**Task brief**
Omit all pictures. Print the remaining lines exactly, from the start of the data through the line containing "SOCIETY (76, 390)".

Data excerpts
────────────────────────────────────────

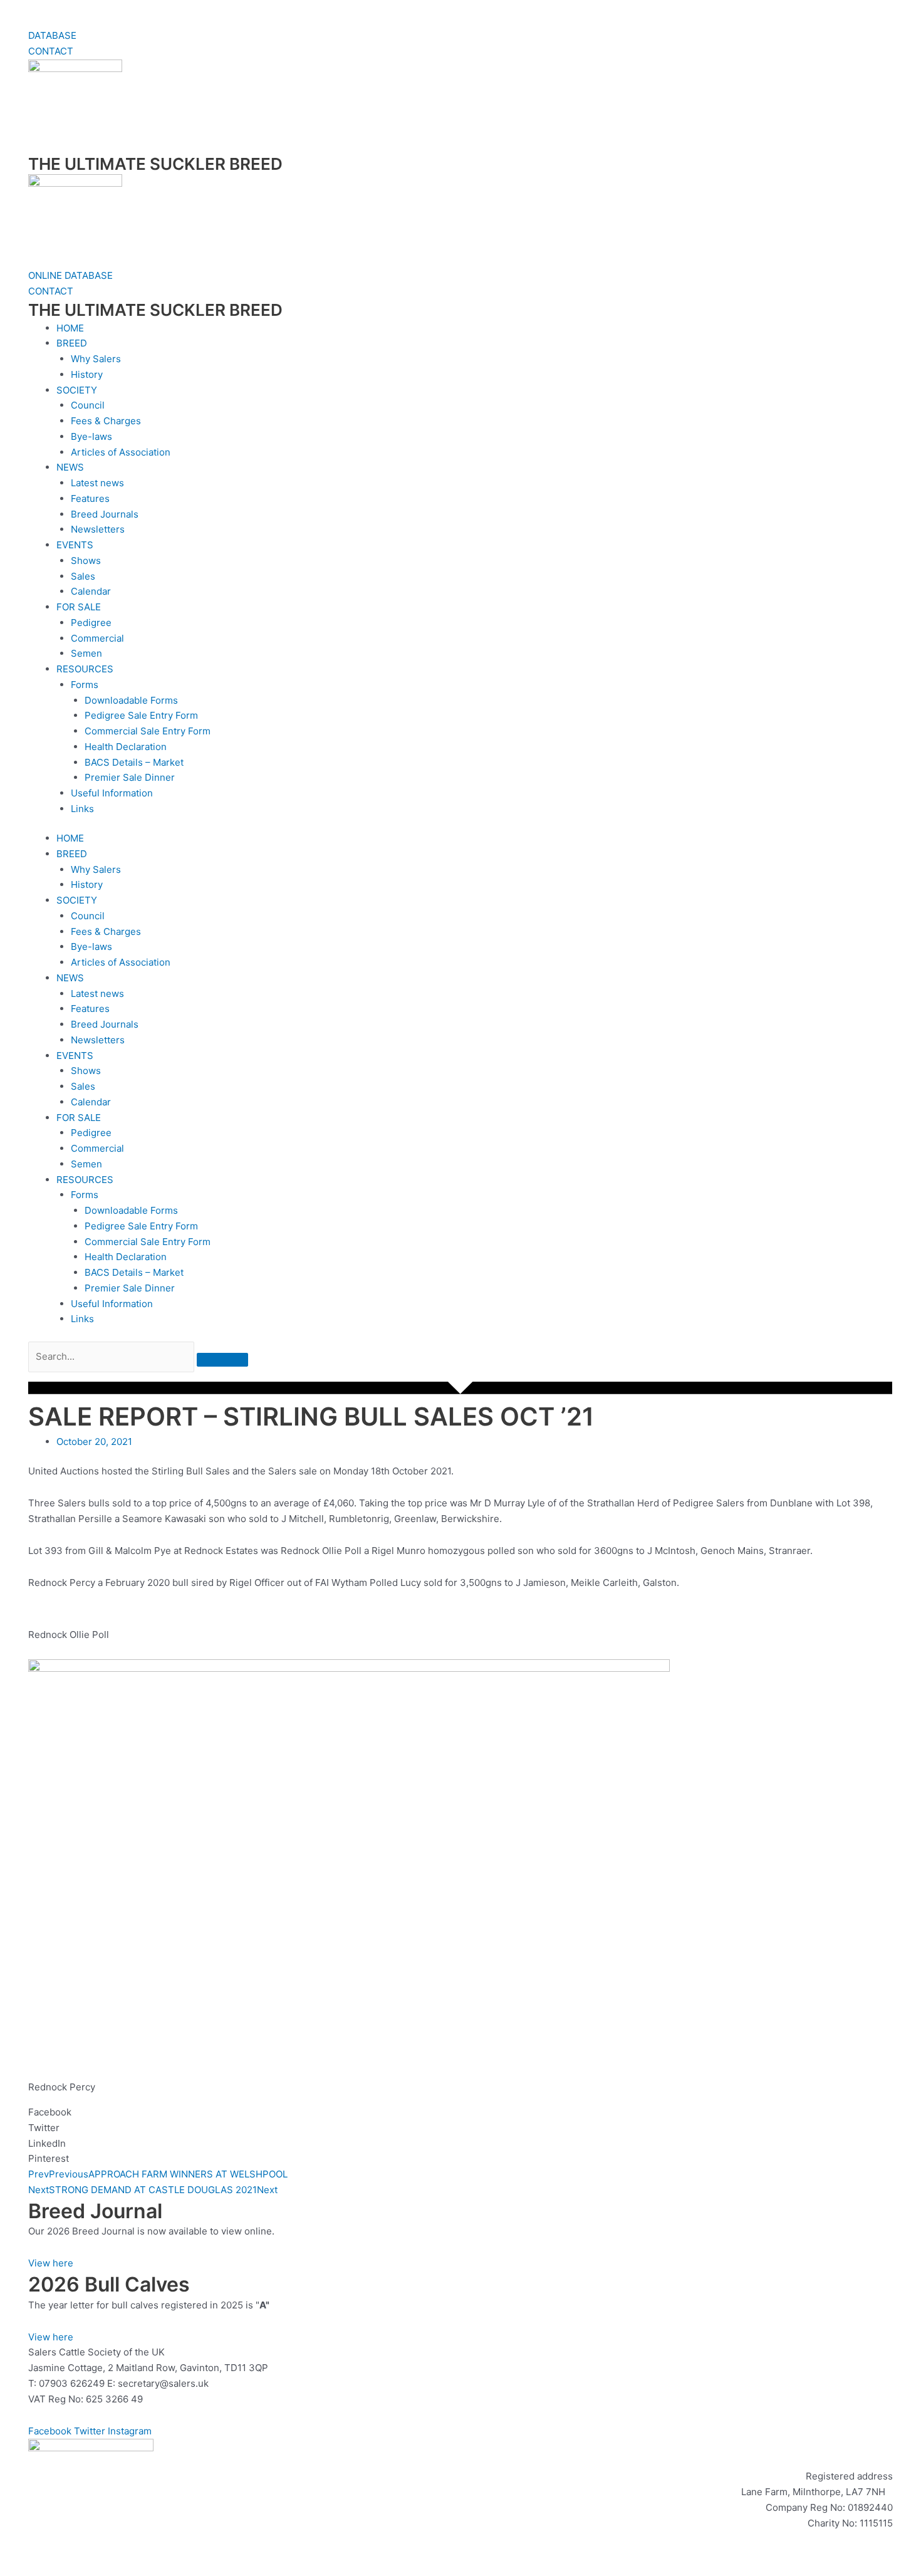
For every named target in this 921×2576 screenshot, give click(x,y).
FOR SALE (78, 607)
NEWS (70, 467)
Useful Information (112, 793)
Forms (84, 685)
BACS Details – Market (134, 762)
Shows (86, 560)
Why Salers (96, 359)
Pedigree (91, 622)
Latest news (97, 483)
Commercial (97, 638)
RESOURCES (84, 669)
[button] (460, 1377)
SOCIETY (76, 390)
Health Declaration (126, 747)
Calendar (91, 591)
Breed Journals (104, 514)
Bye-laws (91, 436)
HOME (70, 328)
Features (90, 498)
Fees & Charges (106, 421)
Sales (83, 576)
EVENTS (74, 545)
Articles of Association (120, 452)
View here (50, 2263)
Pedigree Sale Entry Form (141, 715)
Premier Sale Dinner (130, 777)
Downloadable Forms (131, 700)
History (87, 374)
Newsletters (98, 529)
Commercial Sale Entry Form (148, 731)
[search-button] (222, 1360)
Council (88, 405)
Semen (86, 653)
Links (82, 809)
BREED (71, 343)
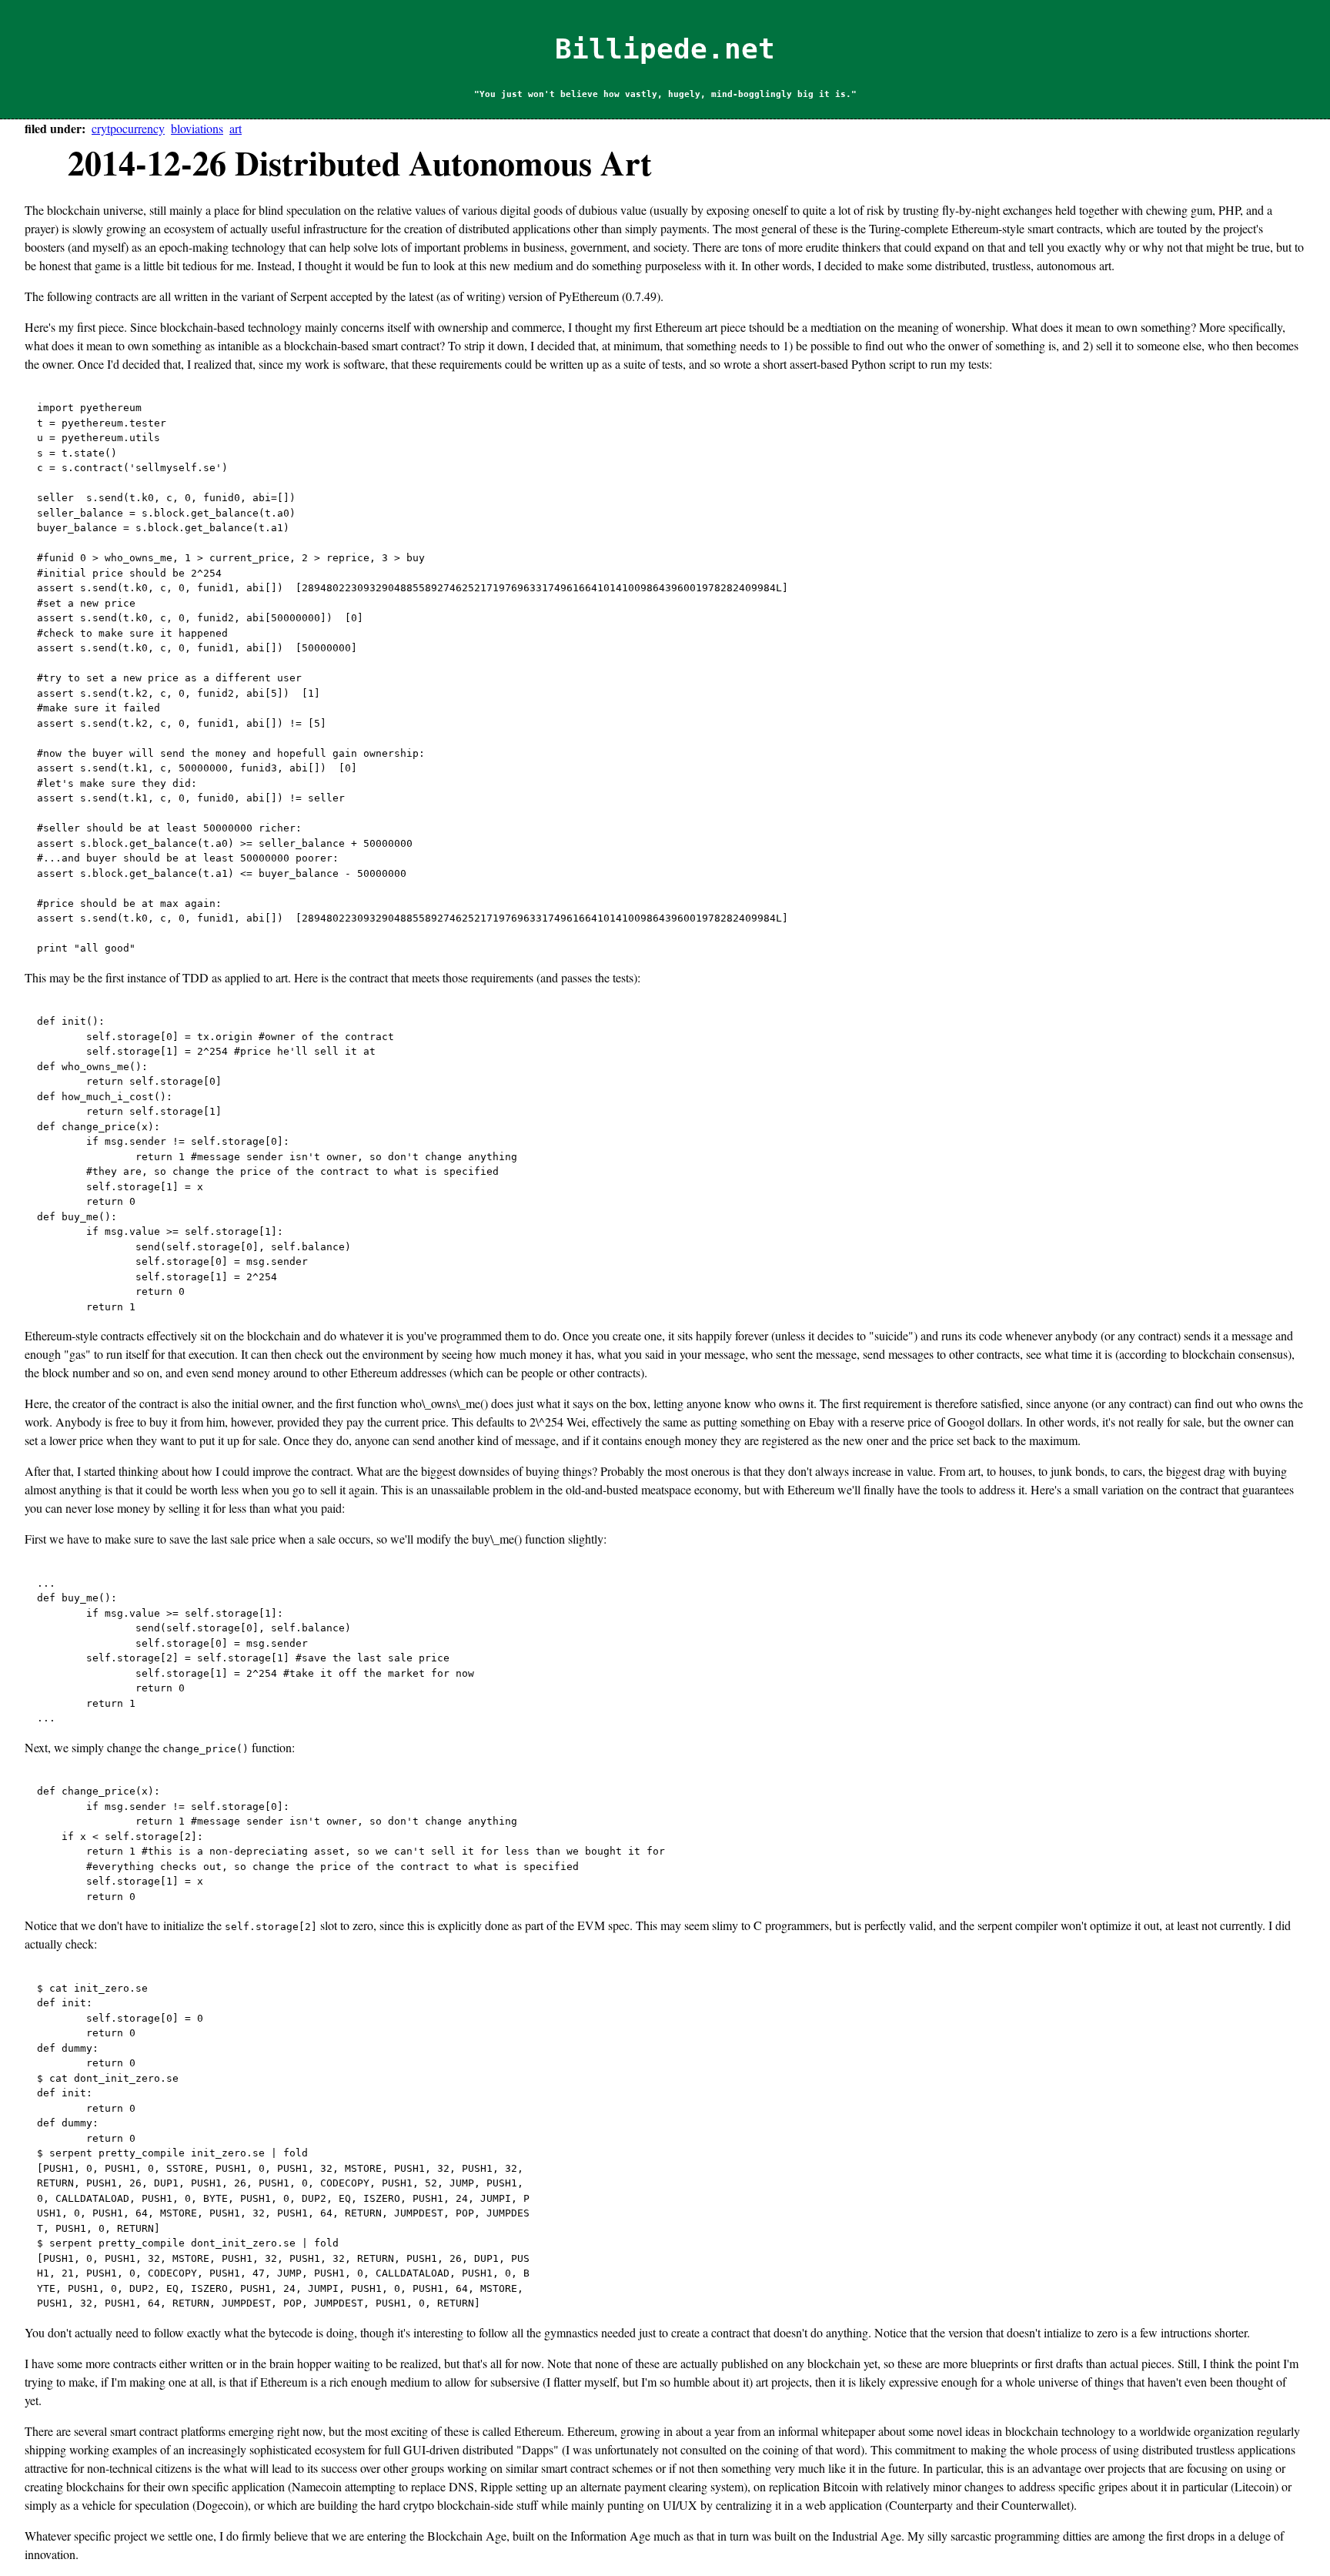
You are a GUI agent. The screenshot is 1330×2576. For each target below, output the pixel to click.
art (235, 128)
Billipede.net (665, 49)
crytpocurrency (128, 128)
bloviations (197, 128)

────────────────────────────────────────

**Task response**
For every named target in this 921×2576 screenshot, give click(x,y).
FOR SALE (78, 607)
NEWS (70, 467)
Useful Information (112, 793)
Forms (84, 685)
BACS Details – Market (134, 762)
Shows (86, 560)
Why Salers (96, 359)
Pedigree (91, 622)
Latest news (97, 483)
Commercial (97, 638)
RESOURCES (84, 669)
[button] (460, 1377)
SOCIETY (76, 390)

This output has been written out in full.